**PERINTAH LATIHAN:**
A) Dalam tulisan tentang perkara ijazah, sebutkan semua aspek penerbitan ijazah yang dinyatakan menjadi fokus objek materi perkara perdata.
B) Tuliskan kembali bagian tulisan tentang perkara ijazah yang dimulai dari "Sebaliknya, ijazah adalah" dan berakhir pada "peradilan tata usaha negara (PTUN).".

Menarik, apa yang disampaikan oleh mantan Ketua Mahkamah Konstitusi, Prof Jimly Asshiddiqie. Dalam video yang beredar viral, beliau menilai perkara ijazah palsu bukanlah ranah pidana. Tidak ada kaitannya, dengan pencemaran atau fitnah.
Sebaliknya, ijazah adalah produk Badan Atau Pejabat Tata Usaha Negara. Sebagai produk KTUN (Keputusan Tata Usaha Negara), maka pengujian keabsahan ijazah ada pada wewenang hakim peradilan tata usaha negara (PTUN).
Jadi, berdasarkan referensi Prof Jimly Asshiddiqie, Penyidik Bareskrim Polri tidak berwenang menyatakan ijazah sah atau tidak sah, apalagi asli atau tidak asli. Yang berwenang menentukan keabsahan pruduk KTUN adalah badan peradilan TUN, yakni Pengadilan Tata Usaha Negara (PTUN).
Hanya saja, problemnya KTUN berupa ijazah UGM ini telah melampaui batas 90 hari sejak diterbitkan. Sehingga, tak lagi bisa diajukan di Badan Peradilan TUN.
Karena itu, menurut Prof Jimly Asshiddiqie, ranahnya menjadi ranah perdata di Badan Peradilan Umum, yakni di Pengadilan Negeri. Fokus objek materinya adalah adanya perbuatan melawan hukum dalam menerbitkan Ijazah, baik proses, prosedur maupun substansi. Dan saat ini, proses tersebut sedang bergulir di Pengadilan Negeri Surakarta dan Pengadilan Negeri Sleman.
Karena itu, tidak pantas dan lancang tindakan penyidik Polda Metro Jaya, yang menarik perkara ijazah Jokowi ini ke ranah pidana, berdasarkan dua alasan:
Pertama, keabsahan ijazah Jokowi bukan kewenangan penyidik. Sehingga, penyidik tidak bisa membuktikan ijasah Jokowi sah atau asli, yang dengan predikat tersebut bisa dijadikan sarana untuk mempersoalkan kritik terhadap ijazah Jokowi sebagai fitnah dan/atau pencemaran.

**BARIS YANG DISEDIAKAN:**
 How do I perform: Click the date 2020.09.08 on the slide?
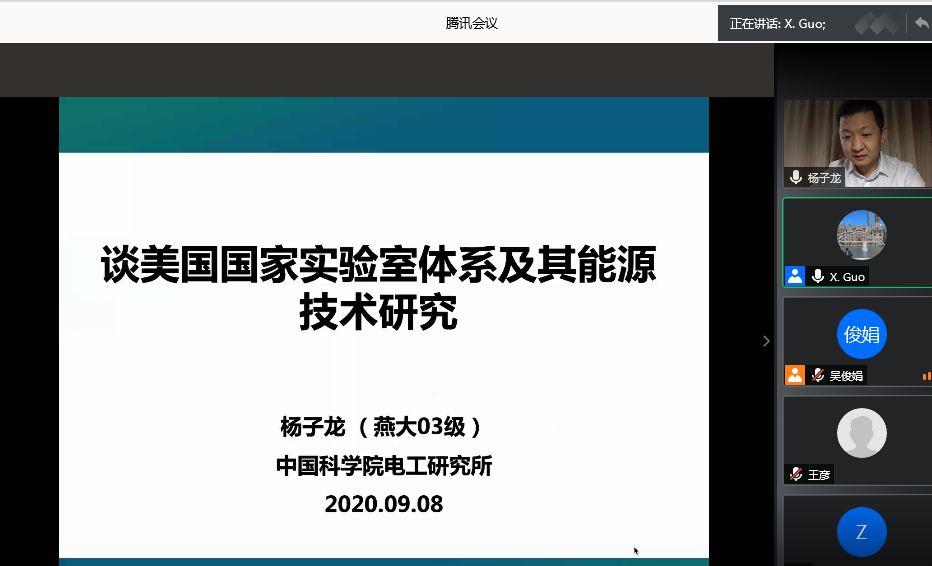click(x=383, y=504)
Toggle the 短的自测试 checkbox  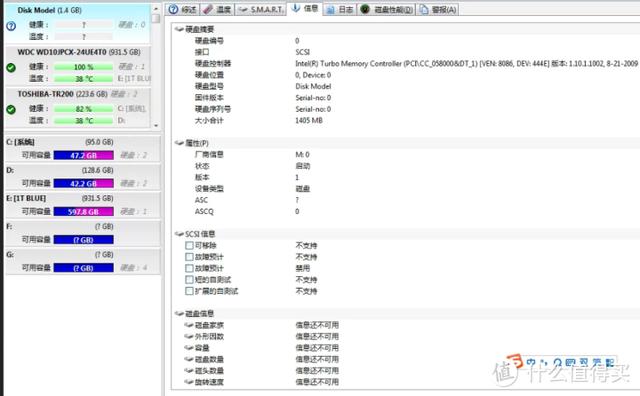point(189,280)

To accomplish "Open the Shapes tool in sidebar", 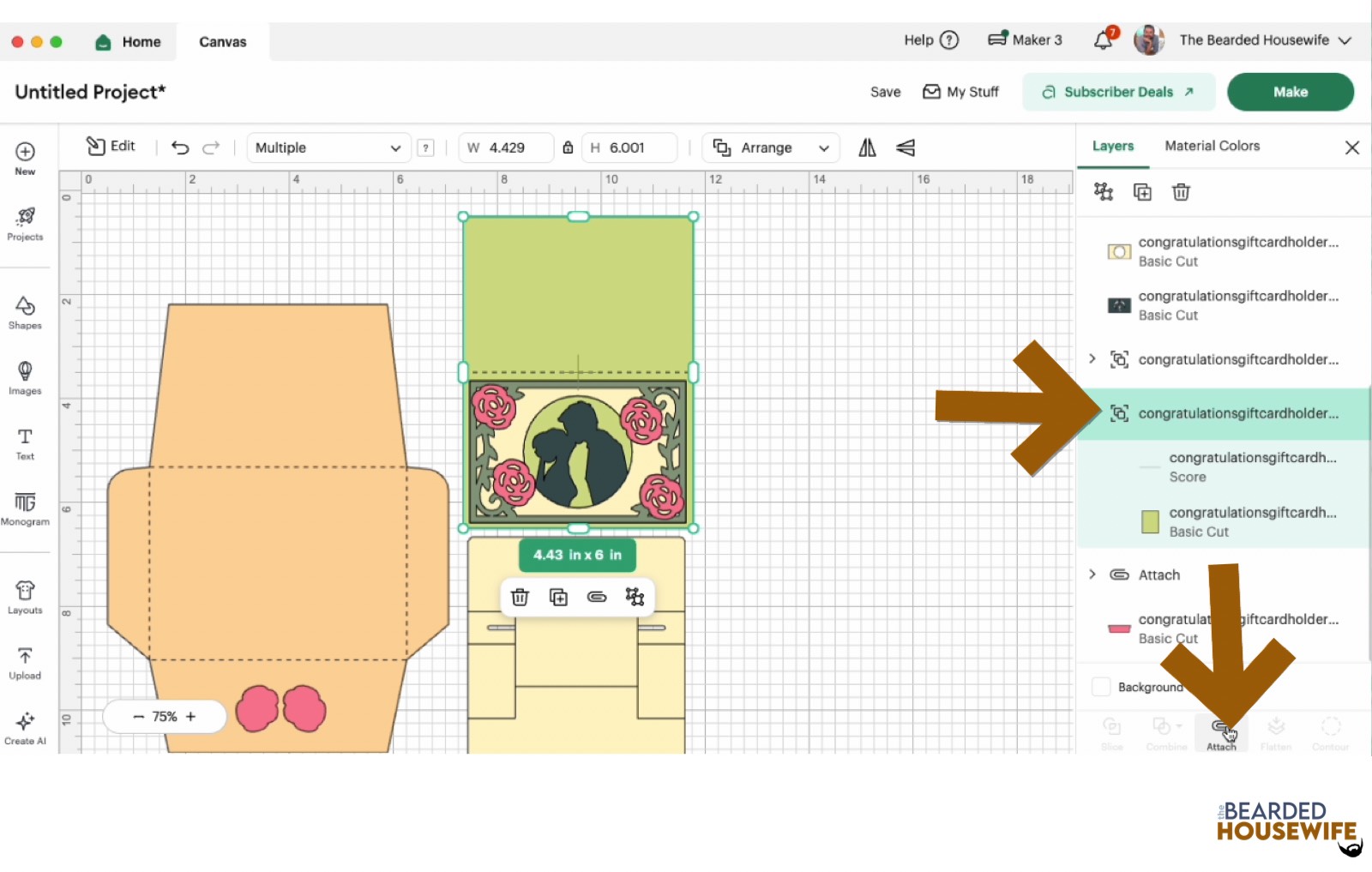I will [25, 312].
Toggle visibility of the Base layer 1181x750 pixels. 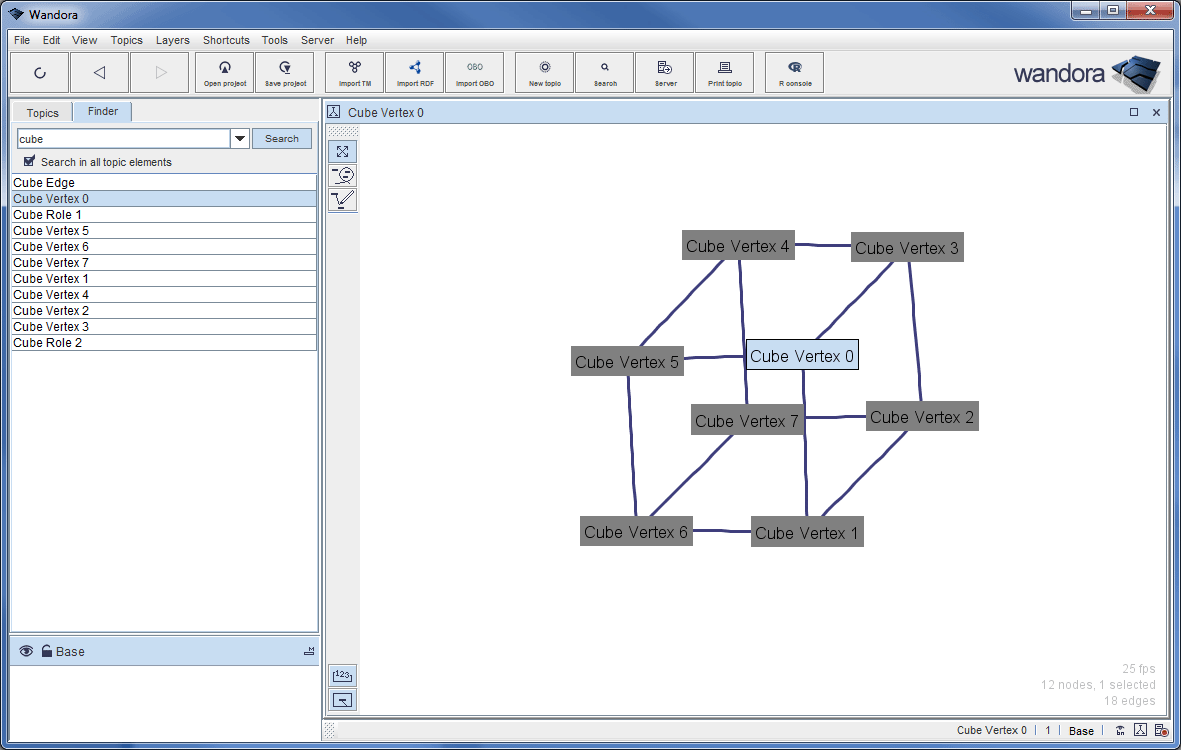pos(25,651)
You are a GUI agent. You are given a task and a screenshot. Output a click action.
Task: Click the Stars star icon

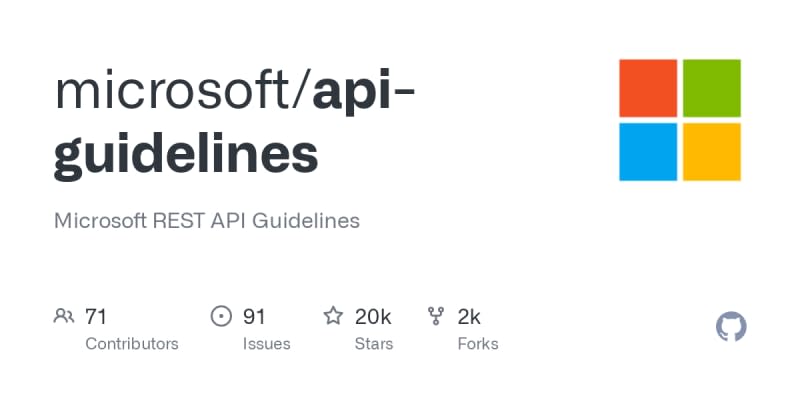tap(333, 317)
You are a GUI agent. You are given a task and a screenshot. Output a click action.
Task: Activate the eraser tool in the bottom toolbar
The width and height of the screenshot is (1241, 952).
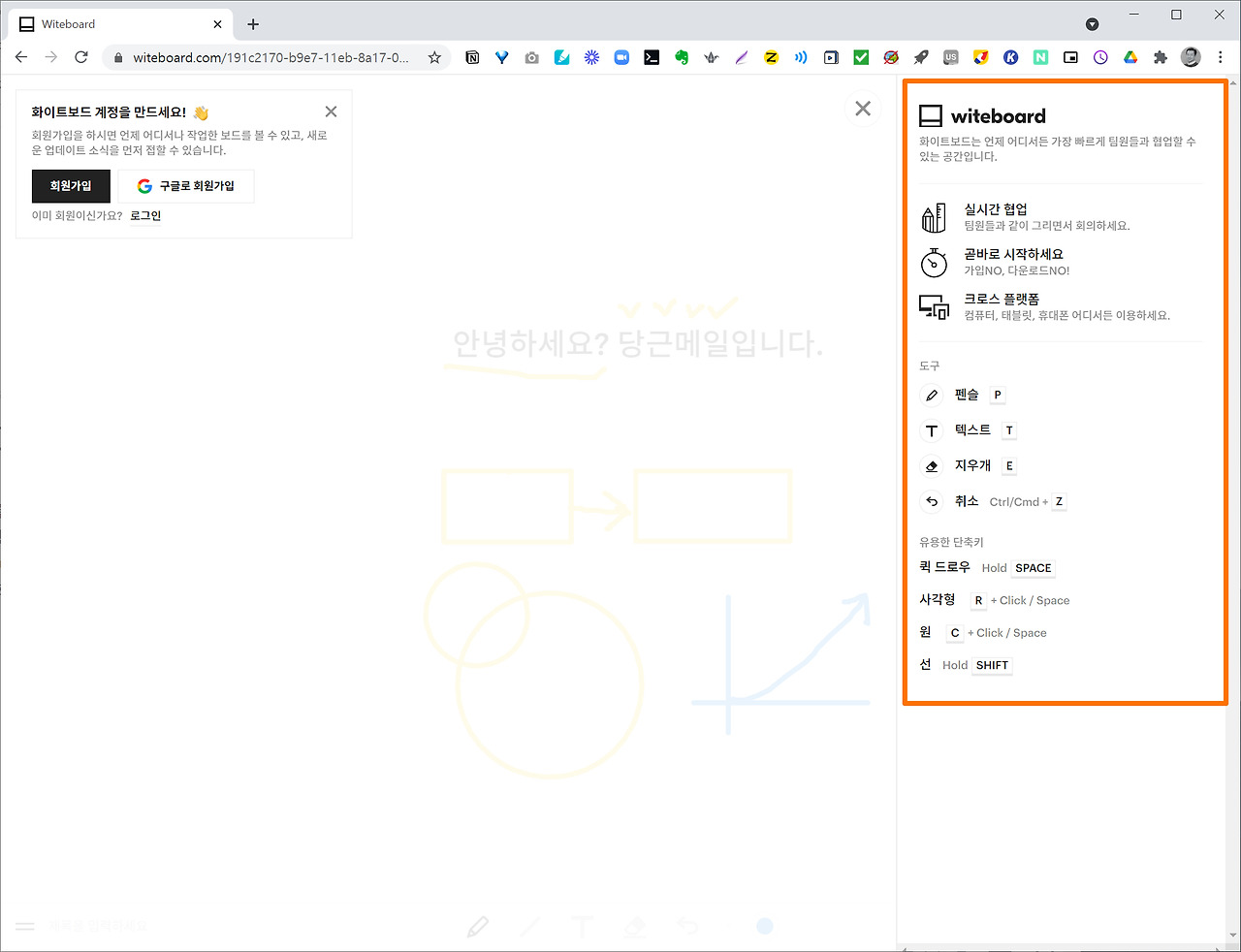[635, 926]
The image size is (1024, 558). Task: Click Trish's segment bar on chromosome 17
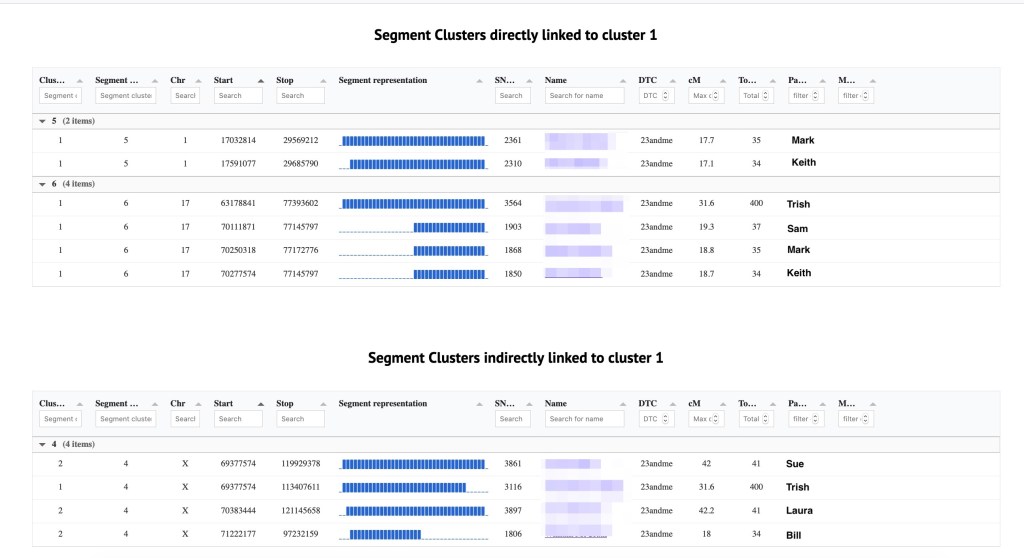[412, 204]
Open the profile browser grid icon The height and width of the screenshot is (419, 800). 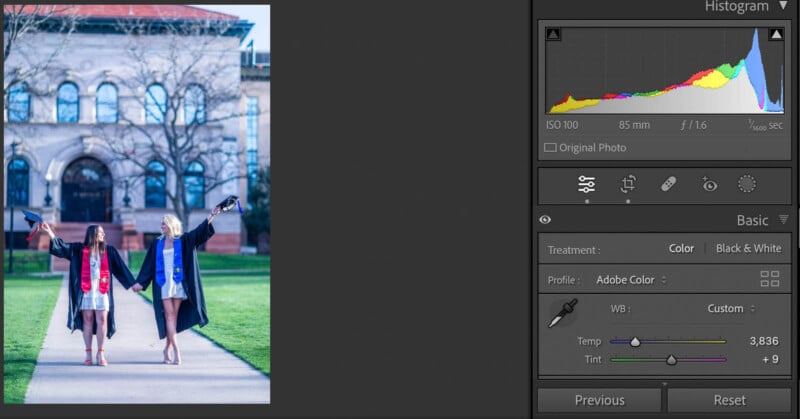pos(769,279)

**JAWABAN TERTULIS:**
A) proses, prosedur, substansi

B)
Sebaliknya, ijazah adalah produk Badan Atau Pejabat Tata Usaha Negara. Sebagai produk KTUN (Keputusan Tata Usaha Negara), maka pengujian keabsahan ijazah ada pada wewenang hakim peradilan tata usaha negara (PTUN).